What to work on — Reproduce the data in full, exactly.

(Extracted information begins)

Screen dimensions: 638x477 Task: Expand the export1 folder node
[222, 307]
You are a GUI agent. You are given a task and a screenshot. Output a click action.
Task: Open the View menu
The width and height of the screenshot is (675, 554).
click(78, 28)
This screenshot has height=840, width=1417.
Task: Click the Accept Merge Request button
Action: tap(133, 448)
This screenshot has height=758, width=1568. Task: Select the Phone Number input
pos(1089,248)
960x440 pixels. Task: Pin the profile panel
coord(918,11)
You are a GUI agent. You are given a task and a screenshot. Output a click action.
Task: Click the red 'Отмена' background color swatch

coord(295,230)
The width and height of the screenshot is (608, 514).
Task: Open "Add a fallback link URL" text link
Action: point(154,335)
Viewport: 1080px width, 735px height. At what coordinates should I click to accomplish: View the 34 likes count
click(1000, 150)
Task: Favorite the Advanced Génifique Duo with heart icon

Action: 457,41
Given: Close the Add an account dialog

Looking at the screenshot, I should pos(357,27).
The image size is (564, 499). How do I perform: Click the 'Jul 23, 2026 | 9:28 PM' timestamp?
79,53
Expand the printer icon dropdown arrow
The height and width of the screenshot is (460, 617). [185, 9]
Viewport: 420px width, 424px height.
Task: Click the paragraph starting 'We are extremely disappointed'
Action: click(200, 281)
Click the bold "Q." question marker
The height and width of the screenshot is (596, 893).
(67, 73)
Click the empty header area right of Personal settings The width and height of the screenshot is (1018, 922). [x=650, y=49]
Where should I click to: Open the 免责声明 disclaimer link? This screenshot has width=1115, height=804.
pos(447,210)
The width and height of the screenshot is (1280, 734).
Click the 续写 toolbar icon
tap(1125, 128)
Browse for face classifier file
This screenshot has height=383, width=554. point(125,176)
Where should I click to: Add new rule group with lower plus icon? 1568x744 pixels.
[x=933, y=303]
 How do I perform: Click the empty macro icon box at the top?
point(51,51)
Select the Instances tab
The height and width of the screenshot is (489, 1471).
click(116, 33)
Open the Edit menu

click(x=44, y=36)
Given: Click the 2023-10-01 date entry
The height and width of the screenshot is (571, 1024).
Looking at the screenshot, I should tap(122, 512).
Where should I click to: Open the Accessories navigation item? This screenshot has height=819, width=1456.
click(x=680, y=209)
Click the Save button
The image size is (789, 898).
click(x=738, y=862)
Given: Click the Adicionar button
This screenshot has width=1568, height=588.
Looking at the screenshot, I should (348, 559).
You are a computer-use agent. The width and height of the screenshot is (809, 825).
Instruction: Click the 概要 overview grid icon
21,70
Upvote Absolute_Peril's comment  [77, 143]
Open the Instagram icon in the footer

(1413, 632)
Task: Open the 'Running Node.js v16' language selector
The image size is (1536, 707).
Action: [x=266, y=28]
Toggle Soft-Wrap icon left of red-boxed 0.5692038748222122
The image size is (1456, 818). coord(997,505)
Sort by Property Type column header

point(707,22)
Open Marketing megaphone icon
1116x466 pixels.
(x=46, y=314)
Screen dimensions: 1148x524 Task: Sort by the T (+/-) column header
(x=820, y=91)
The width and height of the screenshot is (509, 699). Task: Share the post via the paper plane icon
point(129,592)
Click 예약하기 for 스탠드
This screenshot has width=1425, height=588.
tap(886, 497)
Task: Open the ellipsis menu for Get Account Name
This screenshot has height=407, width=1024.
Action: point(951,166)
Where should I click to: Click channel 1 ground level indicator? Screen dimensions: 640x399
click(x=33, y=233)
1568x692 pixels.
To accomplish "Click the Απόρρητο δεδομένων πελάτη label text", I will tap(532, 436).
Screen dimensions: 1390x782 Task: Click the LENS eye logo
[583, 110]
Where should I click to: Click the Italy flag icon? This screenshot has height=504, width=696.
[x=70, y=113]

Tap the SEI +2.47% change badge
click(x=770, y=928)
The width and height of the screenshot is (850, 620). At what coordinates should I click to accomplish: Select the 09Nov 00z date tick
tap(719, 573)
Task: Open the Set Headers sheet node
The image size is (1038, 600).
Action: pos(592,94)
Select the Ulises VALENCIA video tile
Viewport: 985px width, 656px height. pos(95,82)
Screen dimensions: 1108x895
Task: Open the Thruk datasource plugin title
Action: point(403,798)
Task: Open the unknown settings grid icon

(Extracted information ends)

Written response —
Screen dimensions: 638x477 Task: Expand the export1 folder node
[222, 307]
You are a GUI agent. You are given a task and a screenshot. Output a click action.
Task: Open the View menu
The width and height of the screenshot is (675, 554).
click(78, 28)
This screenshot has height=840, width=1417.
Task: Click the Accept Merge Request button
Action: tap(133, 448)
This screenshot has height=758, width=1568. Task: Select the Phone Number input
pos(1089,248)
960x440 pixels. Task: Pin the profile panel
coord(918,11)
You are a GUI agent. You are given a task and a screenshot. Output a click action.
Task: Click the red 'Отмена' background color swatch

coord(295,230)
The width and height of the screenshot is (608, 514).
Task: Open "Add a fallback link URL" text link
Action: point(154,335)
Viewport: 1080px width, 735px height. At what coordinates should I click to accomplish: View the 34 likes count
click(1000, 150)
Task: Favorite the Advanced Génifique Duo with heart icon

Action: 457,41
Given: Close the Add an account dialog

Looking at the screenshot, I should pos(357,27).
The image size is (564, 499). How do I perform: Click the 'Jul 23, 2026 | 9:28 PM' timestamp?
79,53
Expand the printer icon dropdown arrow
The height and width of the screenshot is (460, 617). [185, 9]
Viewport: 420px width, 424px height.
Task: Click the paragraph starting 'We are extremely disappointed'
Action: click(200, 281)
Click the bold "Q." question marker
The height and width of the screenshot is (596, 893).
(67, 73)
Click the empty header area right of Personal settings The width and height of the screenshot is (1018, 922). [x=650, y=49]
Where should I click to: Open the 免责声明 disclaimer link? This screenshot has width=1115, height=804.
pos(447,210)
The width and height of the screenshot is (1280, 734).
Click the 续写 toolbar icon
tap(1125, 128)
Browse for face classifier file
This screenshot has height=383, width=554. point(125,176)
Where should I click to: Add new rule group with lower plus icon? 1568x744 pixels.
[x=933, y=303]
 How do I perform: Click the empty macro icon box at the top?
point(51,51)
Select the Instances tab
The height and width of the screenshot is (489, 1471).
click(116, 33)
Open the Edit menu

click(x=44, y=36)
Given: Click the 2023-10-01 date entry
The height and width of the screenshot is (571, 1024).
Looking at the screenshot, I should tap(122, 512).
Where should I click to: Open the Accessories navigation item? This screenshot has height=819, width=1456.
click(x=680, y=209)
Click the Save button
The image size is (789, 898).
click(x=738, y=862)
Given: Click the Adicionar button
This screenshot has width=1568, height=588.
Looking at the screenshot, I should (348, 559).
You are a computer-use agent. The width and height of the screenshot is (809, 825).
Instruction: Click the 概要 overview grid icon
21,70
Upvote Absolute_Peril's comment  [77, 143]
Open the Instagram icon in the footer

(1413, 632)
Task: Open the 'Running Node.js v16' language selector
The image size is (1536, 707).
Action: [x=266, y=28]
Toggle Soft-Wrap icon left of red-boxed 0.5692038748222122
The image size is (1456, 818). coord(997,505)
Sort by Property Type column header

point(707,22)
Open Marketing megaphone icon
1116x466 pixels.
(x=46, y=314)
Screen dimensions: 1148x524 Task: Sort by the T (+/-) column header
(x=820, y=91)
The width and height of the screenshot is (509, 699). Task: Share the post via the paper plane icon
point(129,592)
Click 예약하기 for 스탠드
This screenshot has width=1425, height=588.
tap(886, 497)
Task: Open the ellipsis menu for Get Account Name
This screenshot has height=407, width=1024.
Action: point(951,166)
Where should I click to: Click channel 1 ground level indicator? Screen dimensions: 640x399
click(x=33, y=233)
1568x692 pixels.
To accomplish "Click the Απόρρητο δεδομένων πελάτη label text", I will tap(532, 436).
Screen dimensions: 1390x782 Task: Click the LENS eye logo
[583, 110]
Where should I click to: Click the Italy flag icon? This screenshot has height=504, width=696.
[x=70, y=113]

Tap the SEI +2.47% change badge
click(x=770, y=928)
The width and height of the screenshot is (850, 620). At what coordinates should I click to accomplish: Select the 09Nov 00z date tick
tap(719, 573)
Task: Open the Set Headers sheet node
The image size is (1038, 600).
Action: pos(592,94)
Select the Ulises VALENCIA video tile
Viewport: 985px width, 656px height. pos(95,82)
Screen dimensions: 1108x895
Task: Open the Thruk datasource plugin title
Action: point(403,798)
Task: Open the unknown settings grid icon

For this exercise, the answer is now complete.